A New York Times reviewer wrote about one of Springsteen's American shows that this solo effort had him "struggling under the weight of his own decency." I would have used "struggling" as the subject of that sentence --- the song cycle Springsteen has created here is a universal study of effort. How hard it is to make it through. How easy to get lost and defeated. The sacrifice of choosing our children over ourselves. The thrill of modest but available victories --- a smile, a touch.
Springsteen's formula is textbook Marine: break 'em down, then build 'em up. The key songs in this effort come early in the show ---"The River" and "Point Blank." The kid in "The River," marrying his pregnant girlfriend at 19, and the old friend in "Point Blank” who's been reduced to welfare or whoring in doorways --- how easily that could have been us, how lucky we are to have been spared. "My God, they're sobbing all around us," my wife said. Well, so was she. So was I.

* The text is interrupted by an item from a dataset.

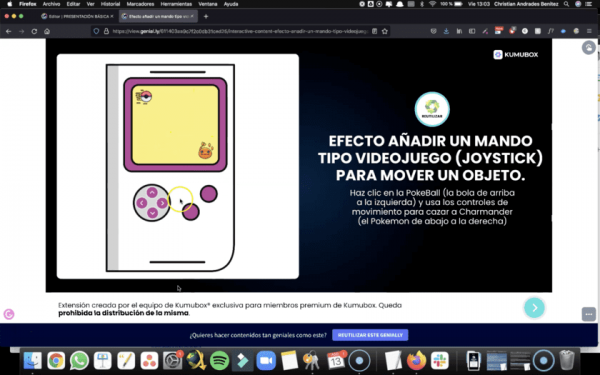
Task: Click the right arrow on the d-pad
Action: click(x=162, y=203)
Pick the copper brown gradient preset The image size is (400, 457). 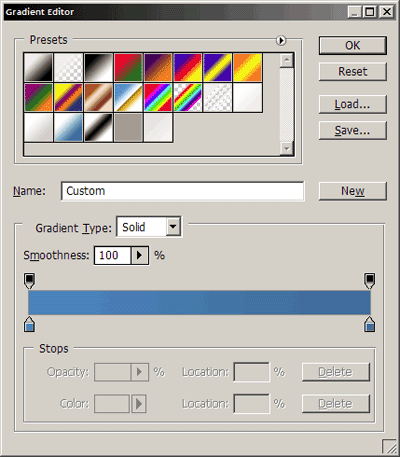coord(98,97)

And then "The Rising," the 9/11 anthem I avoid, because it brings that day back so vividly. Springsteen played all the parts --- singer and gospel chorus ("dream of life!"), rushing the lines a little to get everything in. And, also, of course, using that acceleration to take that fireman higher, faster, to that "sky of longing and emptiness, sky of fullness, sky of blessed life." Talk about wrenching!
And, finally, the turn. Which was nothing less than an argument to compromise when you need to, but never to settle. Didactic? Every song hammered home the same implicitly political message: Circumstances and conspiracies have forced us to take mark-downs on our dreams, but we shouldn't look at our lives as a series of defeats.
Elliot Murphy, an American singer-songwriter who now lives in Paris, came out to do "Better Days" (“These are better days/There’s better days shining through") with Springsteen, and Springsteen followed that with "Land of Hope and Dreams" ("Dreams will not be thwarted/Faith will be rewarded"). The finale was "The Promised Land." Which was simply unrecognizable, a slow, gritty statement of defiance. We're not boys, though Lord knows they treat us like children. We are men, if only in our relationships with our women and our kids. And we do believe in a promised land, because to believe in anything less is to betray our children.
Amazing that Springsteen could, near the end of the song, step back from the microphone and sing, unamplified, to l0,000 absolutely silent people. Astonishing that he would think to end it in a primal scream that transitions to a howl of joy. And exactly right that the encore should be "Dream Baby Dream," a song by Suicide, with its mantric repetition: "Dream baby dream/forever, and ever/you know those dreams keep you free baby/dream baby..."
"Calmez," Springsteen said at the top of the show, his French rote and halting. "Je veux vous donner mon meilleur." Well, he did better than give us his best --- he took us on a tour of our lives. If you can stand to be stripped naked in public, if you’re willing to be taken apart and put yourself back together under the guidance of a compassionate preacher, you should think about traveling great distances to see Bruce Springsteen this summer.